§ **ЗАДАНИЕ**: Как мог бы развиваться дальше текст о живописной форме у флорентийских мастеров? Продолжите его, начав сразу после последнего предложения.

Великие флорентийские мастера сосредоточивали свое внимание на форме, и только на форме, и мы постепенно убеждаемся в том, что в их произведениях именно форма является главным источником нашего эстетического наслаждения.

Каким же образом, спрашиваем мы себя, можно испытать удовольствие от живописной формы и чем она отличается от обычных впечатлений, получаемых от того или иного предмета? Каким образом объект, который сам по себе не доставляет мне удовольствия, становится источником эстетического наслаждения, когда я вижу его изображенным на картине; или вещь, достаточно приятная в натуре, вызывает в нас еще больший восторг, когда мы смотрим на нее, преображенную в искусстве. Ответ, мне кажется, заключается в том, что искусство порождает и стимулирует высокую активность ряда психических процессов, которые содержат в себе источник почти всех видов художественного наслаждения, свободных от каких-либо неприятных ощущений и никогда не угрожающих нам страданием.

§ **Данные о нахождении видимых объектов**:
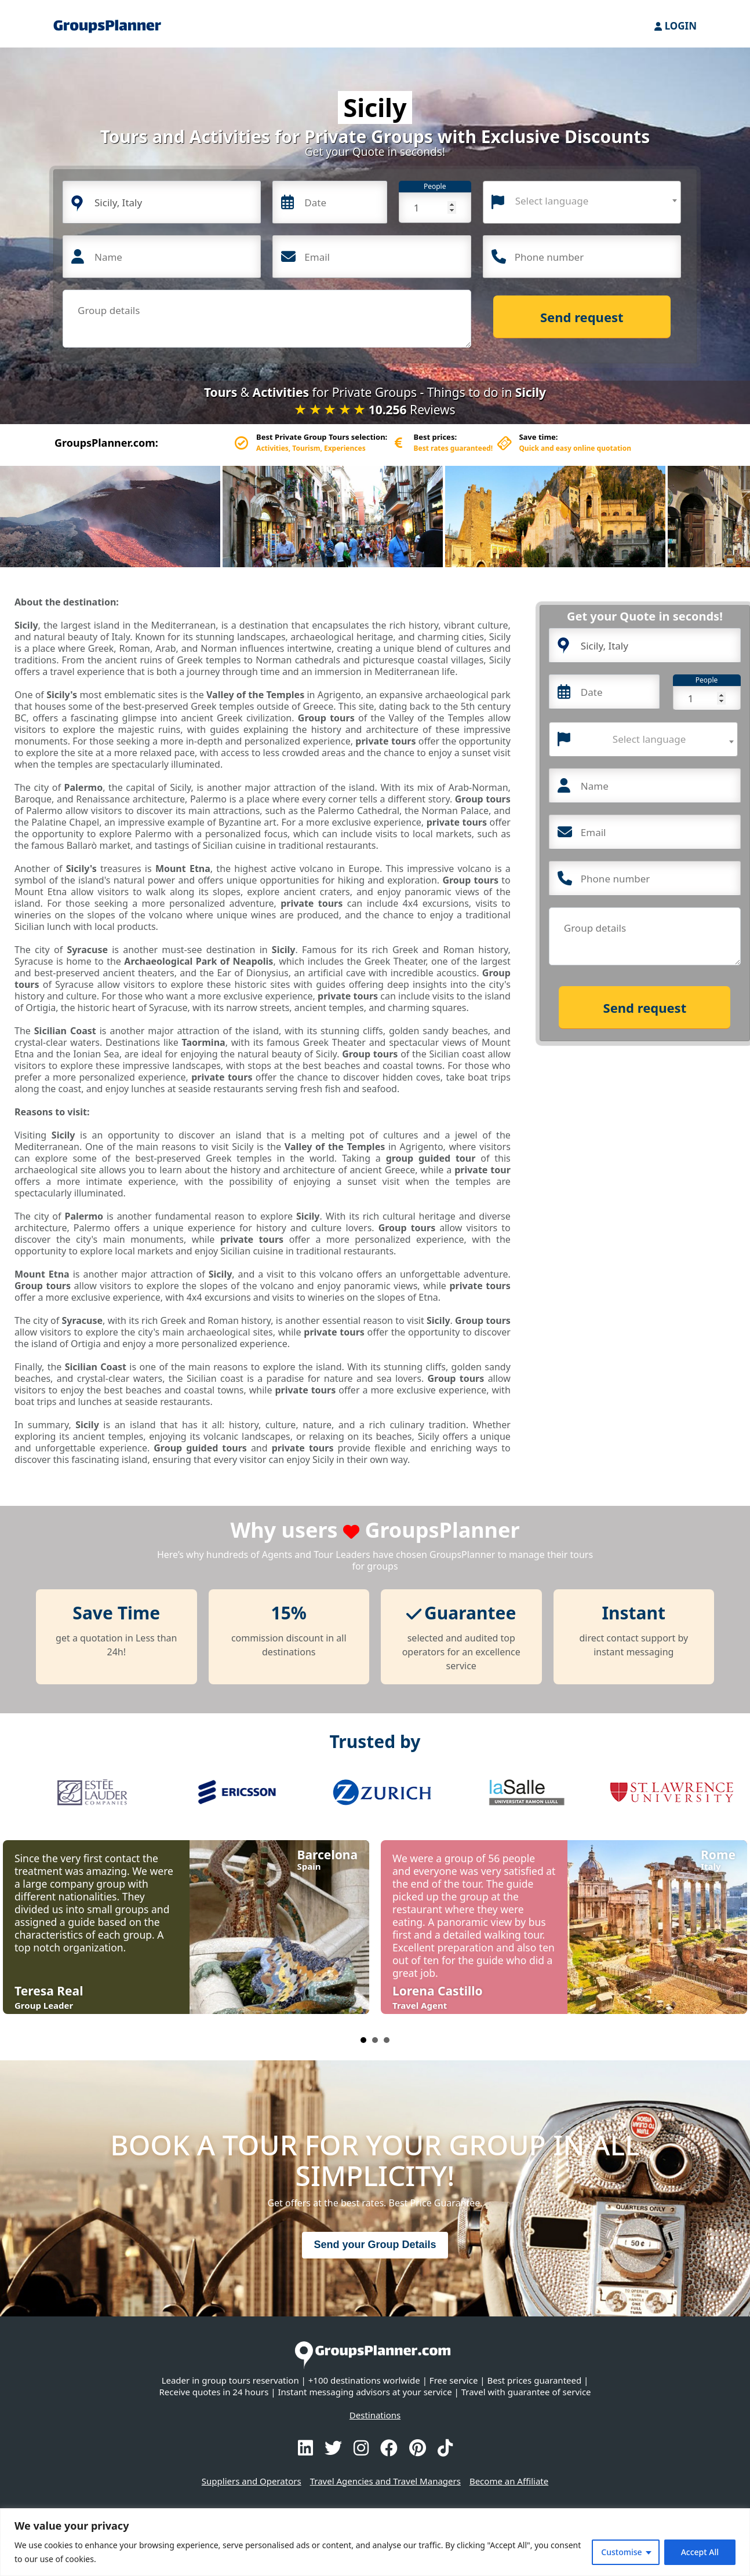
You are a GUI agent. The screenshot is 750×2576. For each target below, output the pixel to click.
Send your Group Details (375, 2244)
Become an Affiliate (508, 2481)
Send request (582, 317)
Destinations (375, 2415)
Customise (621, 2551)
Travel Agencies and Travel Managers (385, 2481)
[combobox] (582, 202)
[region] (375, 2542)
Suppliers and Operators (251, 2481)
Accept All (700, 2551)
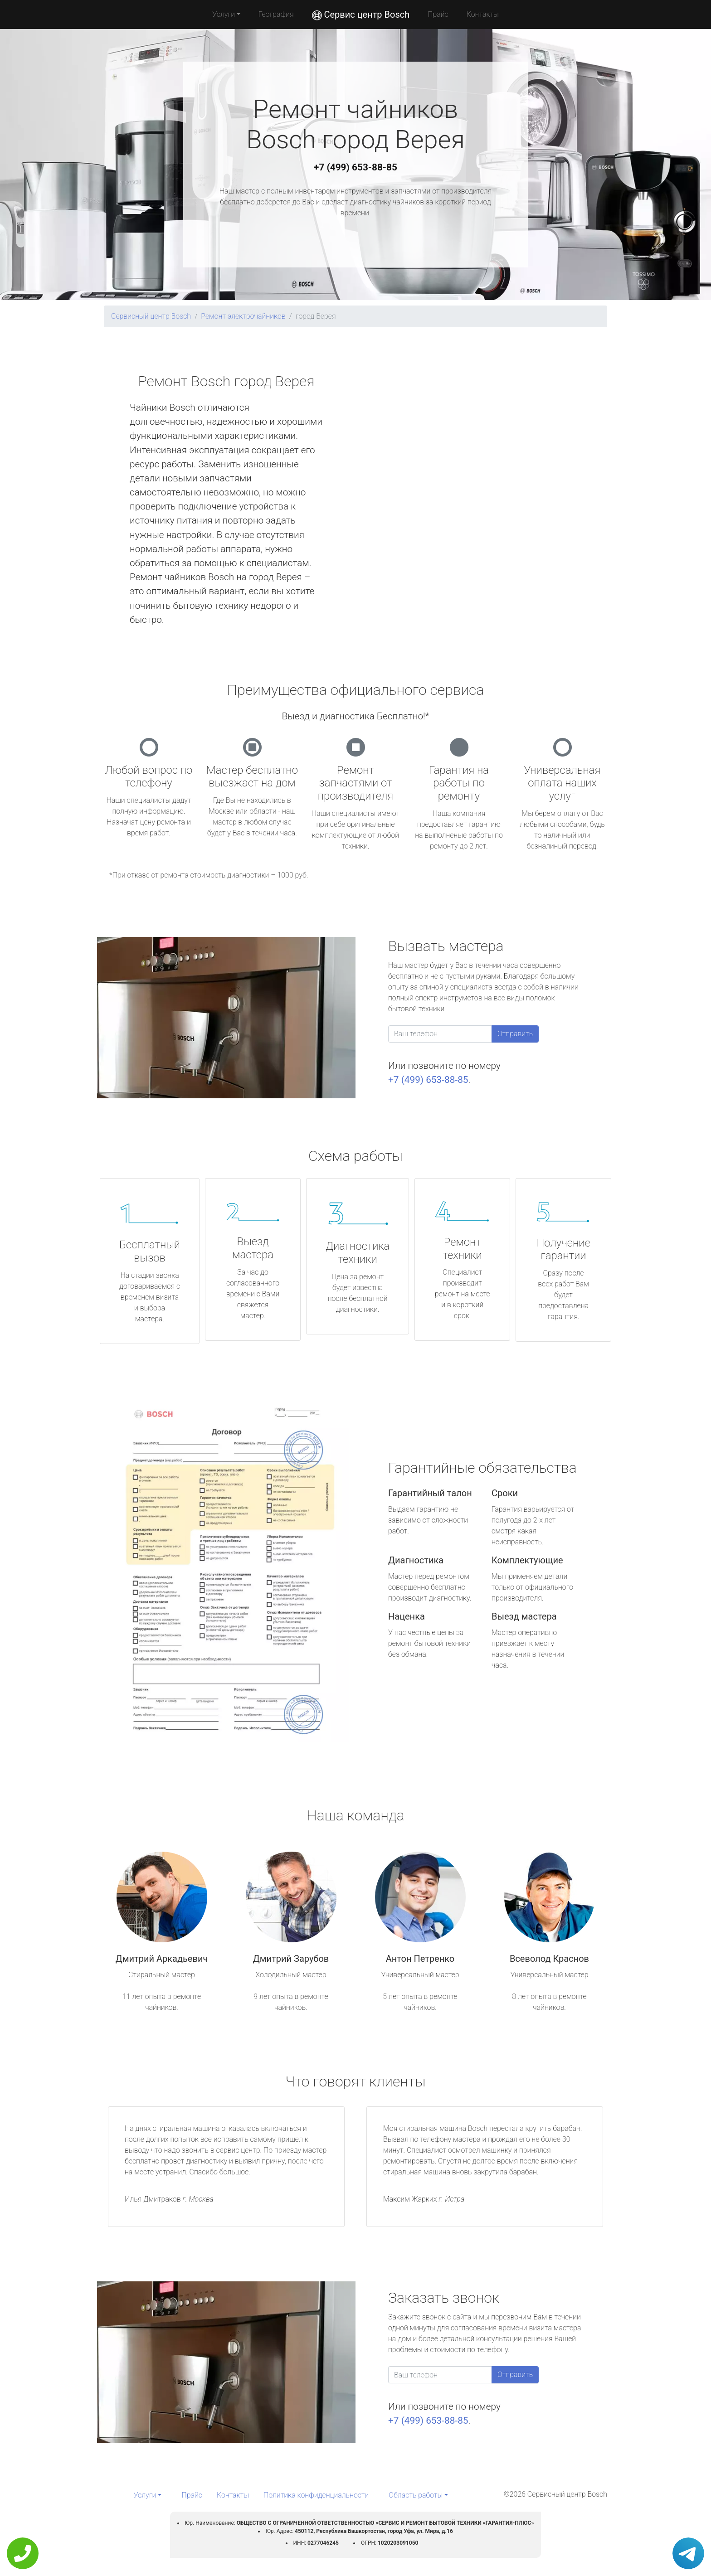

§ **ОТВЕТ**:
Допустим, например, что я обладаю способностью воспринять данный объект с коэффициентом 2. Если я вдруг восприму его с коэффициентом 4, то я немедленно испытаю двойное удовольствие, отвечающее двойной силе моей умственной и психической деятельности. Но удовольствие не исчерпывается только этим. Непосредственное наслаждение от произведения искусства обычно влечет за собой длительный процесс его познавания, доставляющий нам радость и в дальнейшем. Те, у кого психический процесс восприятия развивается с необычной интенсивностью (4 к 2), переполнены приятным сознанием того, что они обладают удвоенной силой художественного восприятия. В силу его обостренности их охватывает душевный подъем, благодаря которому они испытывают к изображенному предмету повышенный интерес. И все это вызывается живописной формой. Она повышает коэффициент реальности изображенного предмета и вызывает в зрителе ответную, радующую его интенсивность восприятия. Этим и объясняется большее удовольствие, испытываемое нами от предмета, изображенного в живописи, нежели от него же в его естественном виде. Происходит это следующим образом: мы знаем, что ощутить форму можно только посредством осязательных свойств, которыми мы наделяем наше зрительное восприятие. Вне общения с произведениями искусства подобный процесс для нас затруднителен, потому что к тому времени, когда эти свойства достигнут нашего сознания, они утратят часть своей первоначальной остроты и силы. Очевидно, художник быстрее внушает нам впечатление осязаемости, чем может вызвать его предмет сам по себе, и именно эта живая реализация предмета доставляет нам наслаждение, связанное с ощущением внутреннего душевного подъема и обостренной восприимчивости.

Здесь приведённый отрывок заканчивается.